EXERCISE DIRECTIONS: Begin at the first line of the records below and, please, give each line again exactly until the line with "Viewport: 417px width, 492px height." is included.

DATA EXTRACT:
....................
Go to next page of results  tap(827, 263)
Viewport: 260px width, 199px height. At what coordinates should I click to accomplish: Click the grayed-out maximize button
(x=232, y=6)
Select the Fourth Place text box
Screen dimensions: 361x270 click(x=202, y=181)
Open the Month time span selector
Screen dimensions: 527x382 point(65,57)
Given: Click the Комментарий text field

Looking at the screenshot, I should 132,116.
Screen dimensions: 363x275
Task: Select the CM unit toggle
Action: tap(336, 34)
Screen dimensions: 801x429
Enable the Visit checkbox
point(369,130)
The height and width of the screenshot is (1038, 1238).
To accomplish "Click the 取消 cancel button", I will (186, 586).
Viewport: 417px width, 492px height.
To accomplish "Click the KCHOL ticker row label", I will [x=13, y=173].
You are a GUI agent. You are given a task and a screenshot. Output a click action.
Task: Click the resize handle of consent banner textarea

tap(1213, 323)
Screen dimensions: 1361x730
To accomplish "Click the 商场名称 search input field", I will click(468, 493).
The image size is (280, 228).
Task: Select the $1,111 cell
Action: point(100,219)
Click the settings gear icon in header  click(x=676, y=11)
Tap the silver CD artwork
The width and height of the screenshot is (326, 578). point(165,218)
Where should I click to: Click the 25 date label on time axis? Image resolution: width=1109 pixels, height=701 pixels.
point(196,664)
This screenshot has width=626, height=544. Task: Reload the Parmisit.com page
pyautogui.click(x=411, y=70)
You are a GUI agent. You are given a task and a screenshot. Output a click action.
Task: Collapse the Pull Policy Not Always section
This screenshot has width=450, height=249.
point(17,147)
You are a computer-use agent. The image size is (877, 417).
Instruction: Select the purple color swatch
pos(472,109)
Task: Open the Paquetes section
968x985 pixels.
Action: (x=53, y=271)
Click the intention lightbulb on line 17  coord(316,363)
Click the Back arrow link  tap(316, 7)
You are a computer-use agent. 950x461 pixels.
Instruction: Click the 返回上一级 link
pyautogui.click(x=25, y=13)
....................
RESPONSE:
Go to next page of results  tap(827, 263)
Viewport: 260px width, 199px height. At what coordinates should I click to accomplish: Click the grayed-out maximize button
(x=232, y=6)
Select the Fourth Place text box
Screen dimensions: 361x270 click(x=202, y=181)
Open the Month time span selector
Screen dimensions: 527x382 point(65,57)
Given: Click the Комментарий text field

Looking at the screenshot, I should 132,116.
Screen dimensions: 363x275
Task: Select the CM unit toggle
Action: tap(336, 34)
Screen dimensions: 801x429
Enable the Visit checkbox
point(369,130)
The height and width of the screenshot is (1038, 1238).
To accomplish "Click the 取消 cancel button", I will (186, 586).
Viewport: 417px width, 492px height.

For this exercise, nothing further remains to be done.